= Exercise passage =
--- START ---
Challenges Going Forward
Despite the many encouraging findings from this survey, state lawmakers and regulators are anticipating many challenges ahead for Medi-Cal.
"California's difficult budget environment is both a challenge and an opportunity," says Toby Douglas, director of the California Department of Health Care Services, which oversees Medi-Cal. "We are finding new and more efficient ways to deliver coordinated and higher-quality services to beneficiaries. And, we are using federal funds to build a solid health care system infrastructure and consumer-friendly enrollment process in anticipation of health reform."
Policy Implications for Consideration
Against the backdrop of a squeezed state budgetary environment, Medi-Cal faces some complex policy concerns.
- It will be difficult for the program to implement cuts to the rates it pays physicians, or to expand coverage to two to three million new enrollees, without widening the gap in access to care between Medi-Cal enrollees and the general insured population — and running afoul of federal law requiring equal access to services.
- With the expectation that more Californians will be covered by private insurance under health reform, access to specialty care for Medi-Cal enrollees is of particular concern. Whereas the health reform law funds a two-year increase in Medi-Cal payment rates for primary care physicians to Medicare payment levels, there is no similar rate bump for specialists.
--- END ---
= How to complete this task =
Add the next part of the Medi-Cal policy passage, picking up after its last sentence.

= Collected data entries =
--- START ---
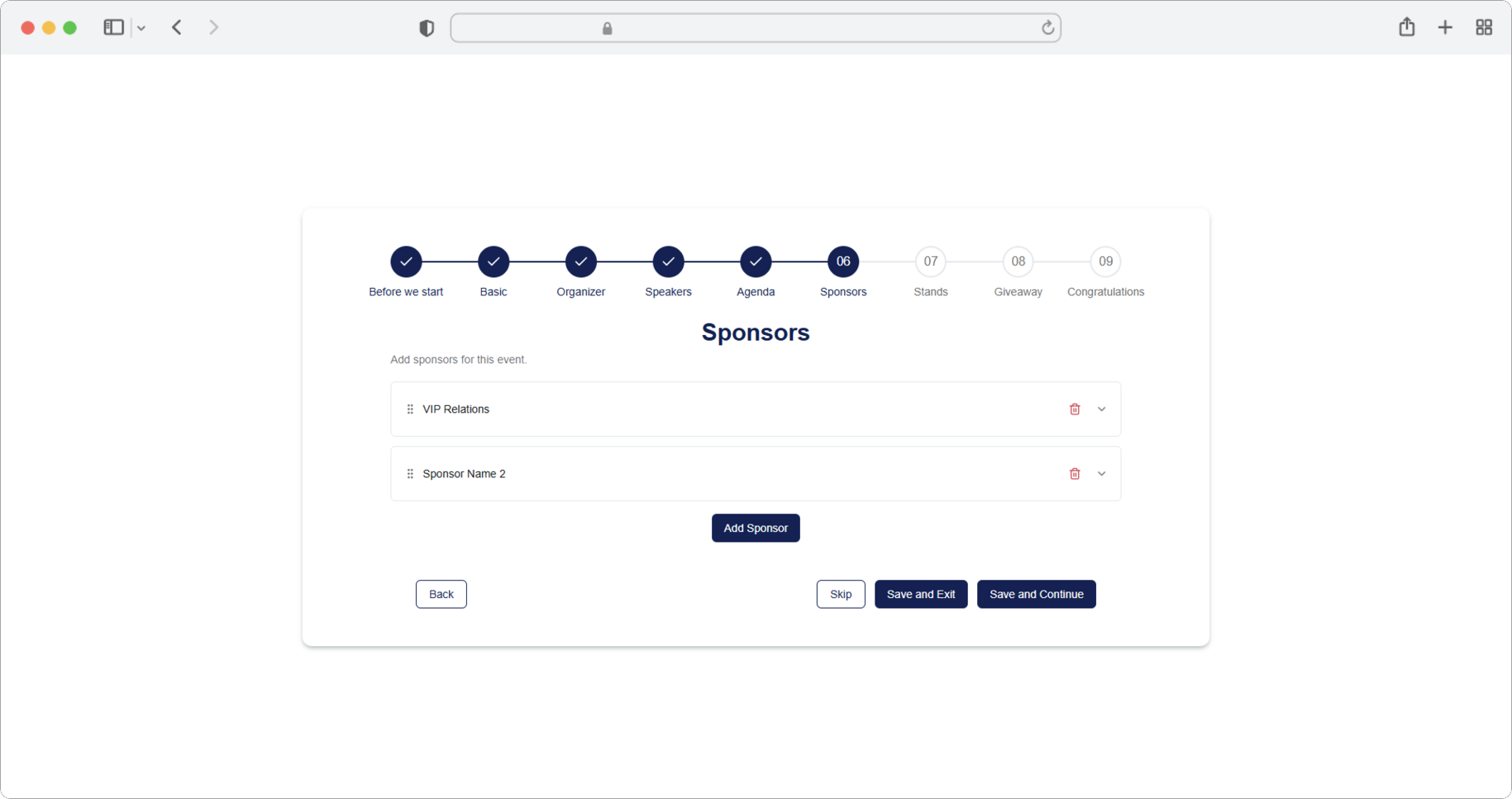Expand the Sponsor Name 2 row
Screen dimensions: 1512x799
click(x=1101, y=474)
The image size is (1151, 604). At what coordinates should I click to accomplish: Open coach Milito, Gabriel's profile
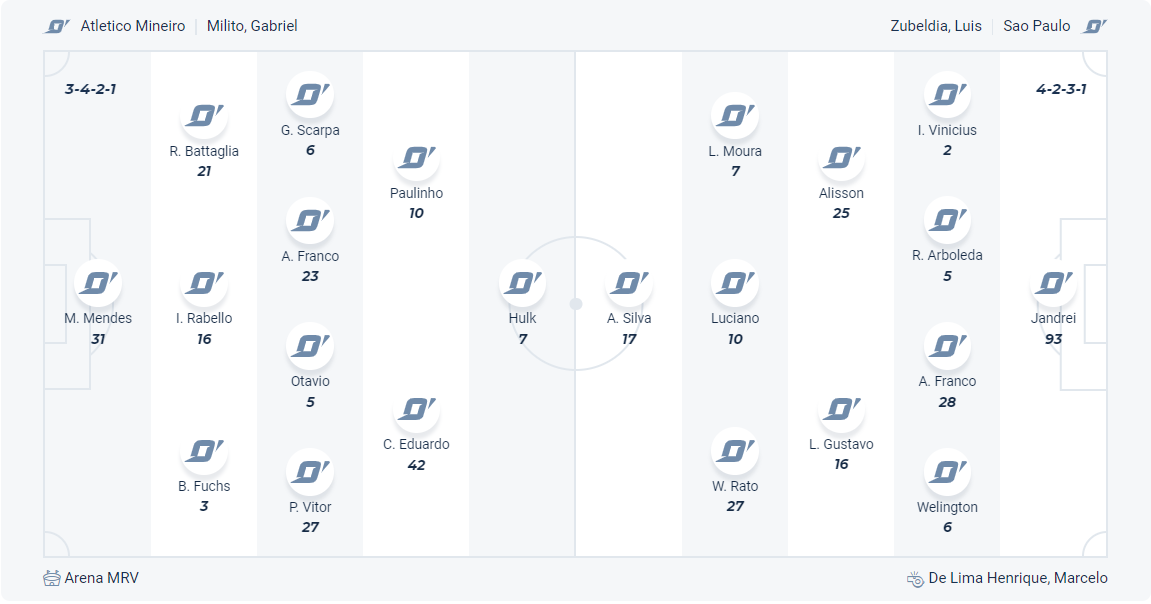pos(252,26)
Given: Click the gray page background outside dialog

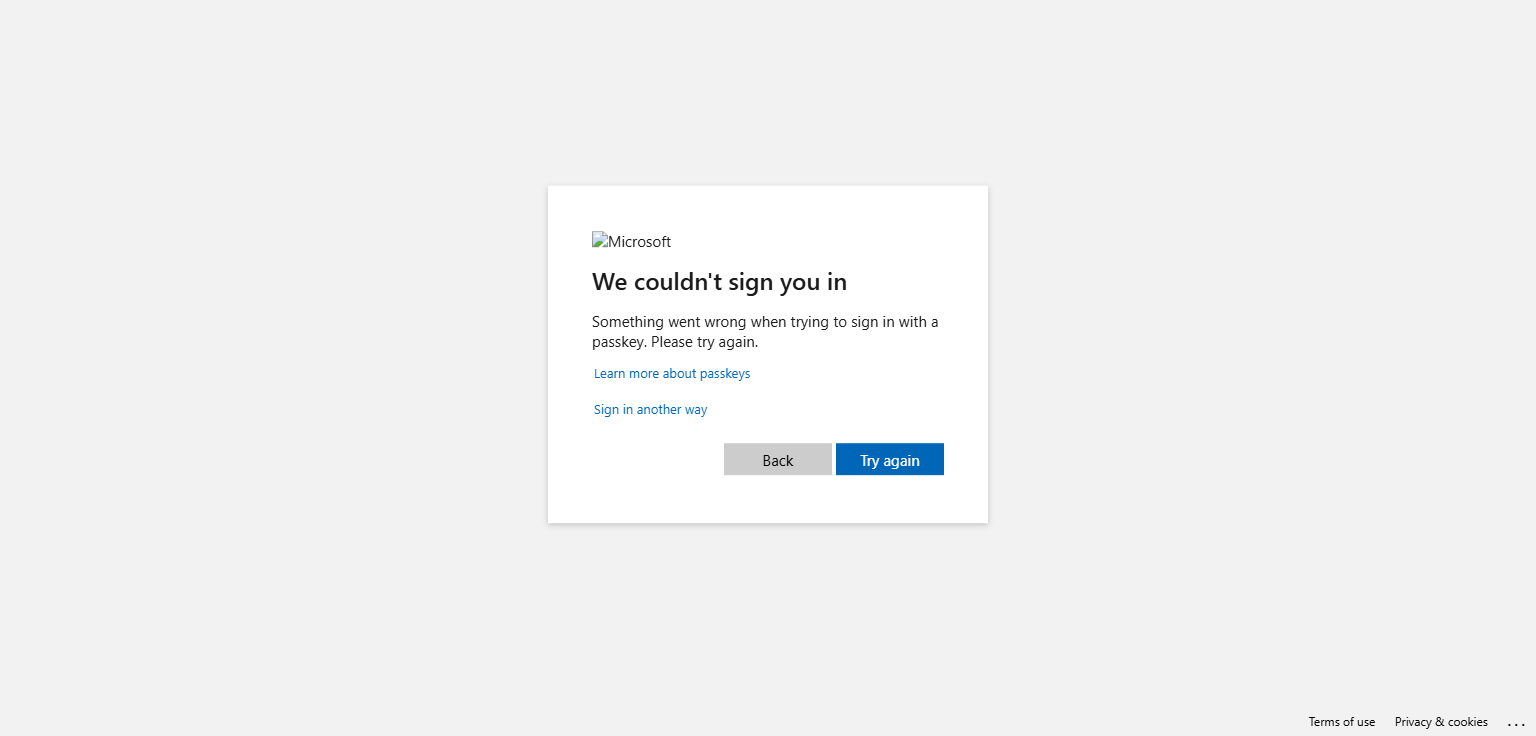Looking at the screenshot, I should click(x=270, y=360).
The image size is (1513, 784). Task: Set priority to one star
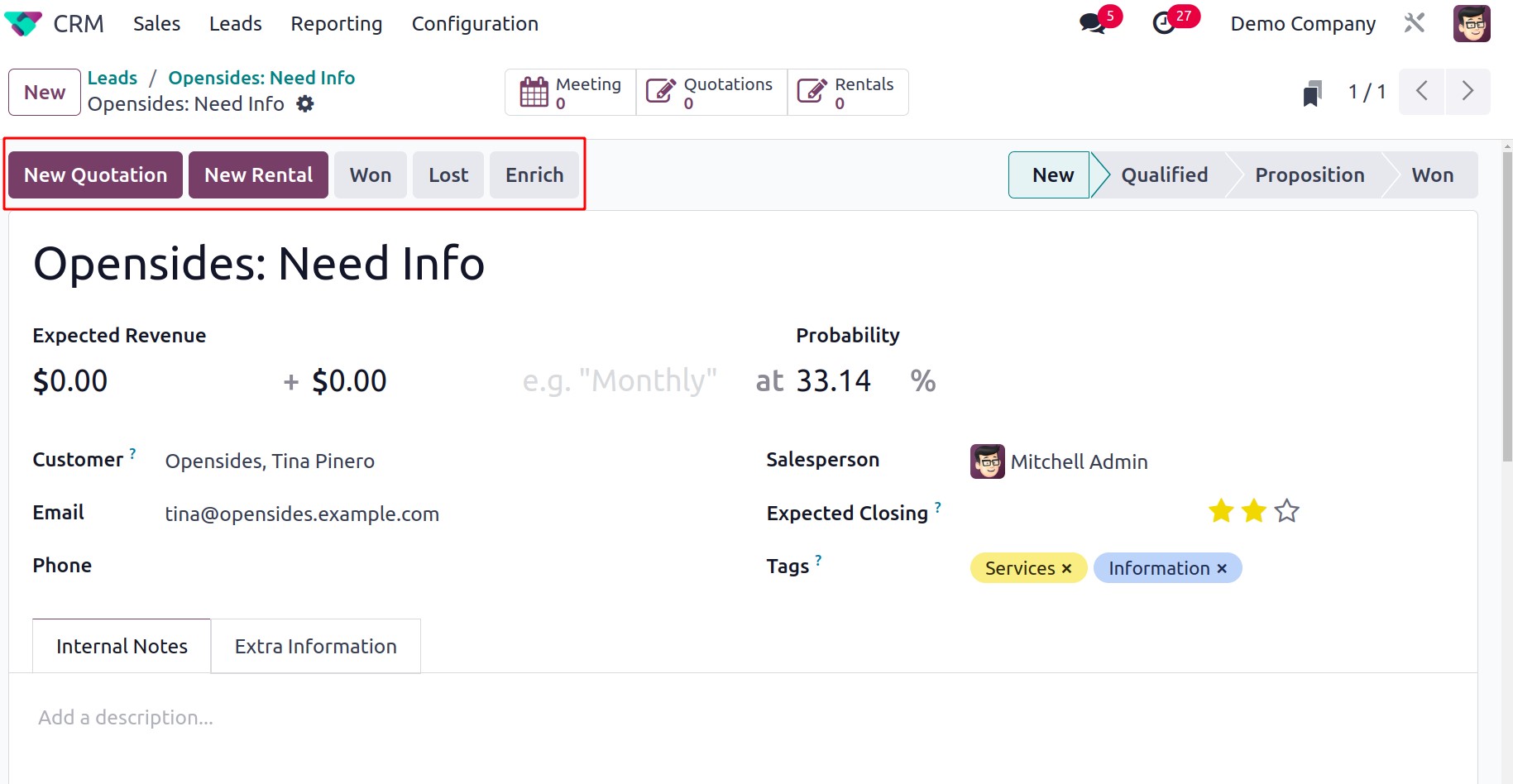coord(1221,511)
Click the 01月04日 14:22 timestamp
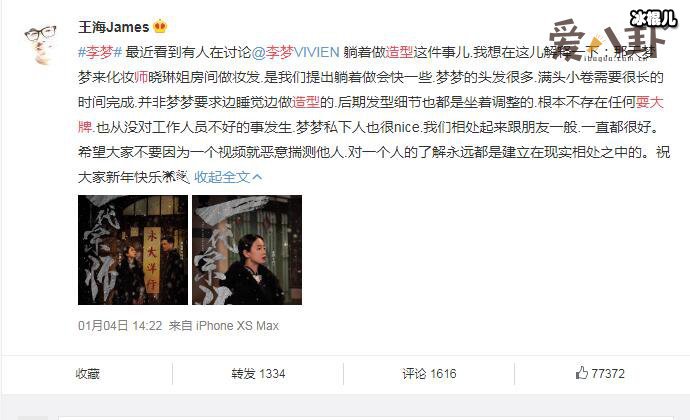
--- END ---
= Reply to the task =
- Medi-Cal's expansion of managed care provides an opportunity to improve the experiences of enrollees in poor health and those with disabilities, but careful monitoring is needed to ensure this is successful.
- The state and its county partners will face challenges in providing multiple pathways for people to apply for Medi-Cal — including in person, online, and by mail. With the expected influx of newly eligible residents, challenges for the state are altering perceptions about the enrollment process and addressing the lack of awareness about online enrollment.
For his part, Smith of CHCF stresses the need for widespread education moving forward. "However people apply for Medi-Cal, we want to make sure the system is welcoming and easy to use," he says. "There is a need for a broad outreach effort to inform people about their enrollment options."
A series of short videos with individuals reflecting on their experiences with Medi-Cal is available at www.chcf.org/survey.
Interviews are available upon request.
About the Report
This survey was conducted by Lake Research Partners in late 2011 and early 2012 on behalf of CHCF, and in partnership with the California Department of Health Care Services, among a sample of 1,083 Medi-Cal enrollees under the age of 65. Those enrolled in Medicare or residing in institutional settings were excluded. The margin of error is 3 percentage points for the total results.
This new report also uses data from the California General Public Survey, conducted in May 2011 by Lake Research Partners on behalf of CHCF, of a representative sample of 1,528 Californians age 18 and older. The survey included 505 adults in households with incomes below 138% of the federal poverty level (FPL), 511 adults with incomes between 138% and 400% FPL, and 512 adults with incomes above 400% FPL. The margin of error is 2.5 percentage points for the total results.
About the California Health Care Foundation
CHCF is dedicated to advancing meaningful, measurable improvements in the way the health care delivery system provides care to the people of California, particularly those with low incomes and those whose needs are not well served by the status quo. We work to ensure that people have access to the care they need, when they need it, at a price they can afford.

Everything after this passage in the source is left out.